Scientific Advances in and Clinical Approaches to Small-Fiber Polyneuropathy: A Review

Affiliations

Scientific Advances in and Clinical Approaches to Small-Fiber Polyneuropathy: A Review

Anne Louise Oaklander et al. JAMA Neurol. .

Erratum in

  • Error in Affiliation.
    [No authors listed] [No authors listed] JAMA Neurol. 2019 Dec 1;76(12):1520. doi: 10.1001/jamaneurol.2019.3877. JAMA Neurol. 2019. PMID: 31682711 Free PMC article. No abstract available.

Abstract

Importance: Small-fiber polyneuropathy involves preferential damage to the thinly myelinated A-delta fibers, unmyelinated C sensory fibers, or autonomic or trophic fibers. Although this condition is common, most patients still remain undiagnosed and untreated because of lagging medical and public awareness of research advances. Chronic bilateral neuropathic pain, fatigue, and nausea are cardinal symptoms that can cause disability and dependence, including pain medication dependence.

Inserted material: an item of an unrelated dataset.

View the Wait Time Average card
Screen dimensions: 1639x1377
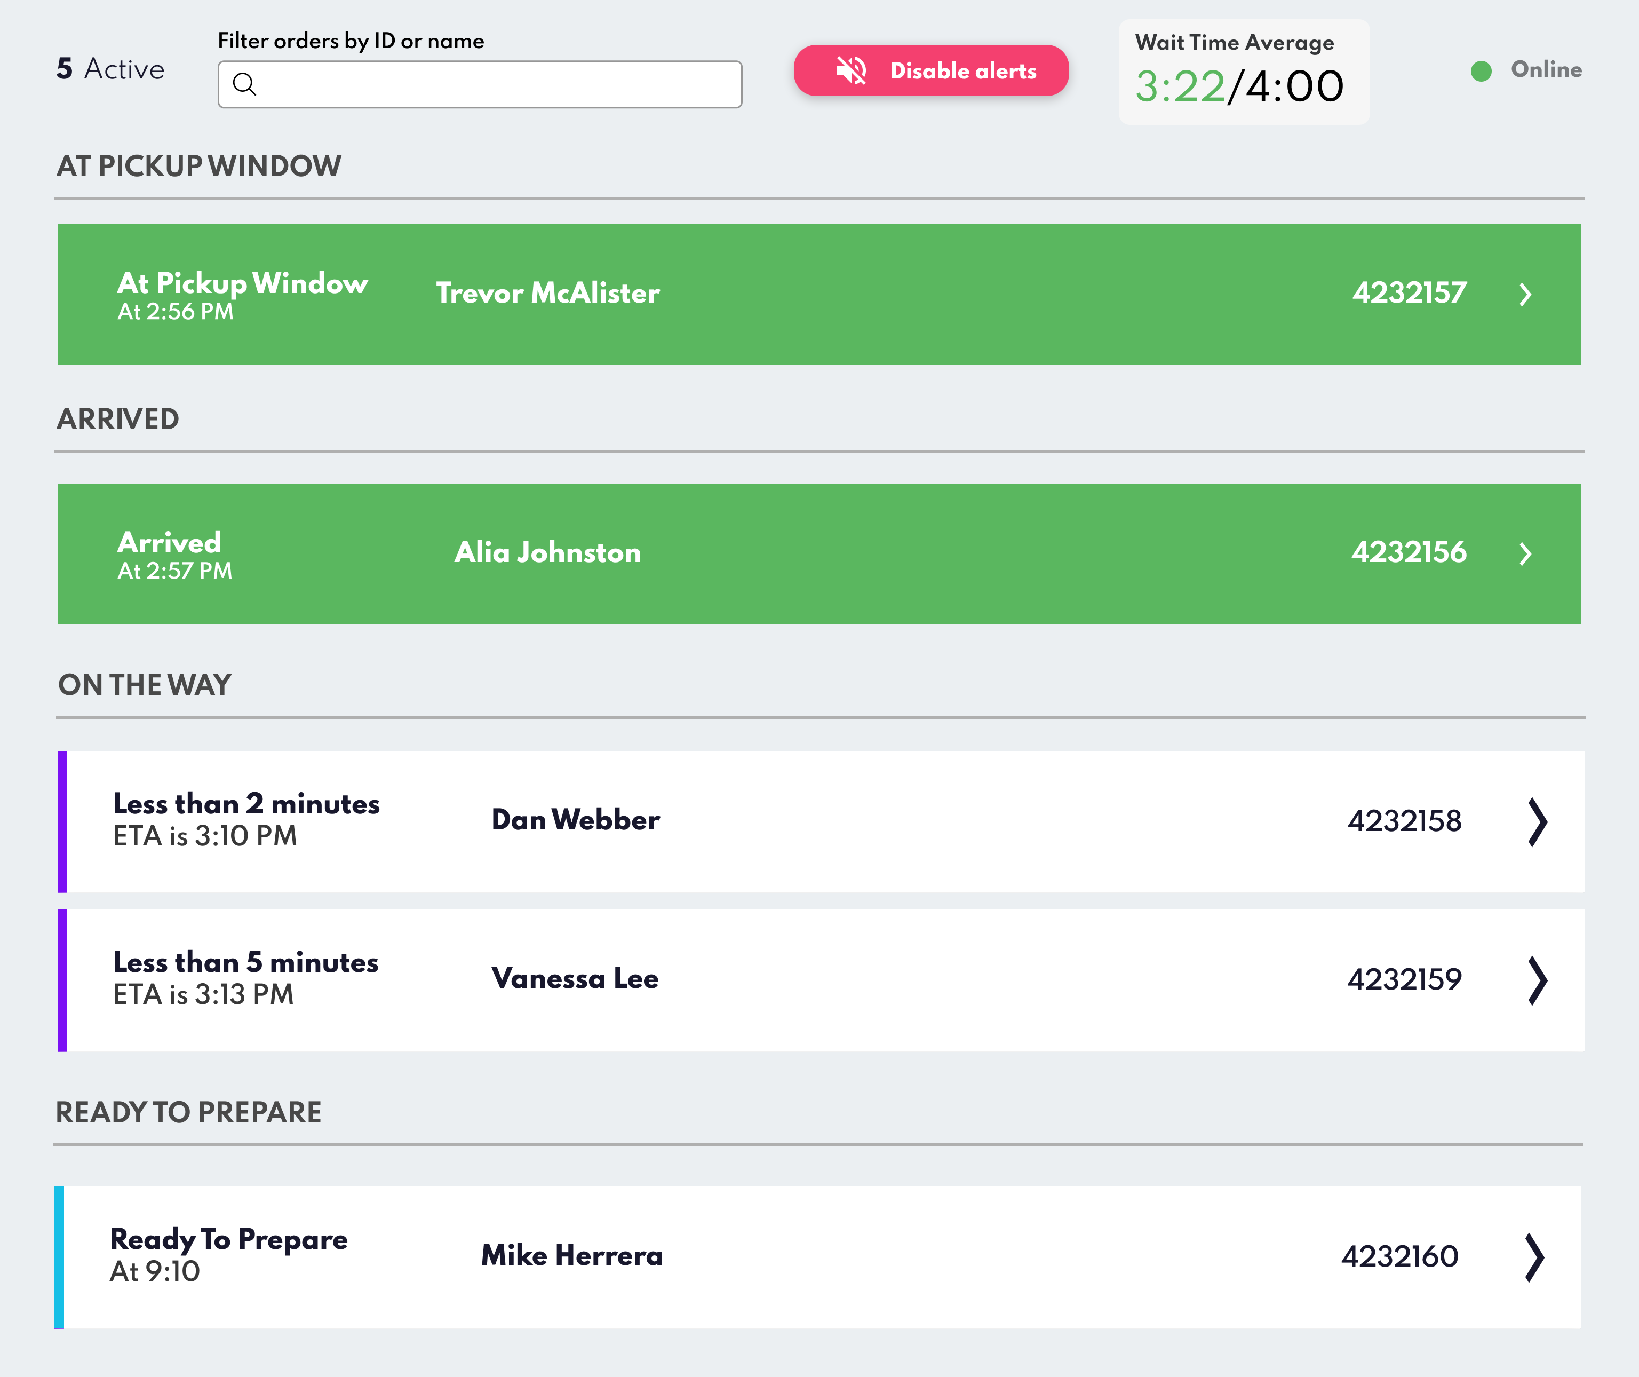[1243, 72]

Observations: Biomarker confirmation is recommended, given the nonspecificity of symptoms. The standard test involves measuring epidermal neurite density within a 3-mm protein gene product 9.5 (PGP9.5)-immunolabeled lower-leg skin biopsy. Biopsies and autonomic function testing confirm that small-fiber neuropathy not uncommonly affects otherwise healthy children and young adults, in whom it is often associated with inflammation or dysimmunity. A recent meta-analysis concluded that small-fiber neuropathy underlies 49% of illnesses labeled as fibromyalgia. Initially, patients with idiopathic small-fiber disorders should be screened by medical history and blood tests for potentially treatable causes, which are identifiable in one-third to one-half of patients. Then, secondary genetic testing is particularly important for familial and childhood cases. Treatable genetic causes include Fabry disease, transthyretin and primary systemic amyloidosis, hereditary sensory autonomic neuropathy-1, and ion-channel mutations. Immunohistopathologic evidence suggests that small-fiber dysfunction and denervation, especially of blood vessels, contributes to diverse symptoms, including postexertional malaise, postural orthostatic tachycardia, and functional gastrointestinal distress. Preliminary evidence implicates acute or chronic autoreactivity in some cases, particularly in female patients and otherwise healthy children and young adults. Different temporal patterns akin to Guillain-Barré syndrome and chronic inflammatory demyelinating polyneuropathy have been described; here, corticosteroids and immunoglobulins, which are often efficacious for inflammatory neuropathic conditions, are increasingly considered.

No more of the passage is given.